At the sentence, "And the Word was made Flesh, and dwelt among us," he drew his sword, stretched soul and body to the full stature of his faith, and made in the air, in the very teeth of the typhoon, the holy sign of the cross. As a tiny wave is broken by the hand of man, so the hand of God turned the towering water-spout from its track, broke and scattered it over the ocean.

Turn back in the discoverer's life to that day of the first departure. We see 120 men paced by Columbus, marching toward the monastary of La Rabida. He was leading the crews of his three sailing vessels to receive Holy Communion from the Franciscan Friar, Father Perez, the former confessor of Queen Isabella of Spain, he who had persuaded the powers that were to outfit the ships and crew who were to set out tomorrow over the trackless Atlantic.

Though wrinkled with worry and disappointment, the leader's face was firm with determination; it was softened with a smile that expected the best in the midst of setbacks and failures. Nothing could dim, much less drown, the flame of his hope and faith. He was convinced. And his conviction was built on a trust in God's protecting hand. He proved that trust by attending Holy Mass and receiving Holy Communion the day before his departure.

Before daybreak on the morning they were to pull up anchor Colum­bus again received Holy Communion from the hands of his Franciscan friend. He wanted the Lord of the deep to be with him on his voyage. This was in line with his practice of not beginning any action of what­ever importance without calling for divine help and offering the work for the glory of God.

A loyal Catholic then, he remained one throughout his life, as we gather from the high motives and intentions he demostrated with regard to his travels.

Notable was his plan to recruit another army, outfit it from the profits of his discoveries, and with this army recover the Holy Land from the Turks. One primary purpose of all his explorations was to spread the gospel to those who knew it not. His first action upon landing was to plant the cross.

In one so Catholic we can expect a tender love of our Blessed Mother. The Star of the Sea shone throughout his life. He found help at the monastary of Our Lady of La Rabida; he called his first ship "Santa Maria"; he and his crew received Communion in the chapel of the Blessed Virgin; and every evening on the voyage the crews of all three ships sang a hymn to Christ's Mother.

Place after place he named after Mary - Our Lady of the Sea, Mary, Star of the Sea, Our Lady of Montserrat, Holy Mary of the Rotunda, Conception, Assumption, Our Lady of the Grotto. While returning to Spain he taught the Indians accompanying him, the Ave Maria or Hail Mary, and other prayers to the Mother of God.

His second voyage was placed under the special protection of the Immaculate Conception. His admiral's ship was called "Gracious Mary." Even in death Mary's mantle was about him for he was buried in a church dedicated to his heavenly Mother.

These are but photographic flashes of Columbus, courageous Catholic. He was a true Franciscan Tertiary; he wore the cord of St. Francis con­stantly; he believed in the power of the cross; he put trust in the words of Scripture; he loved Holy Mass and Communion; he was concerned about the Holy Land. Like St. Francis and seven centuries of his followers, he wanted to win it back for Christian hearts.

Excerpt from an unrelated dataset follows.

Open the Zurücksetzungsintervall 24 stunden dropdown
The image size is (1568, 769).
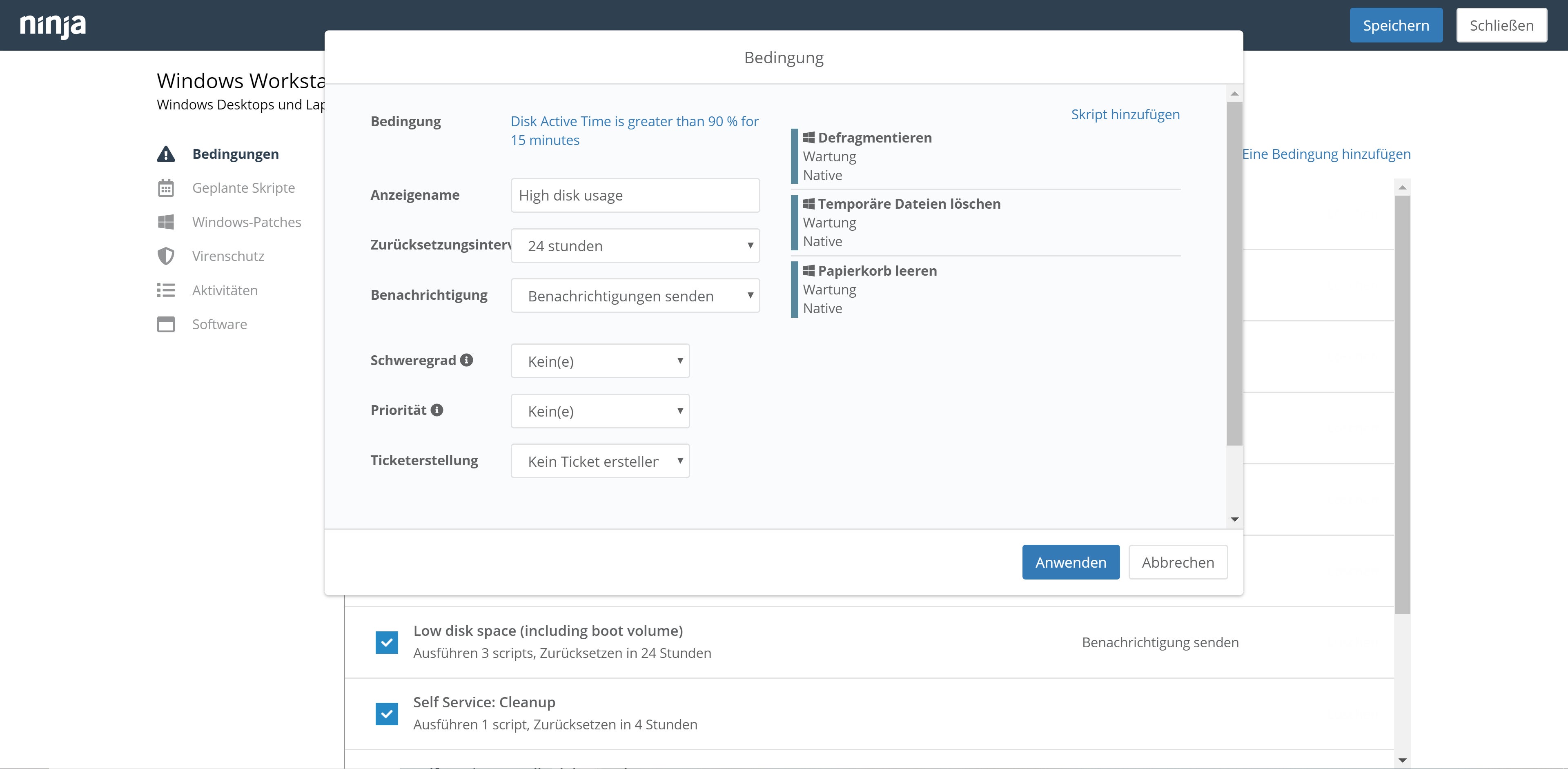point(635,246)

How proud we American Catholics should be of Columbus. How doubly proud American Franciscans should be of the discoverer of America.

Columbus Day should have a deep significance for all Catholics and all Franciscans. May I suggest that you keep the day by attending Holy Mass and receiving Holy Communion. May I recommend that you pray your October Rosary with renewed fervor, thinking the while of the fear­less, faithful Columbus who took time out from the cares of leadership to teach the Hail Mary to primitive Indians. May Columbus Day and all it stands for encourace us in the brave, undaunted living of our faith. Amen.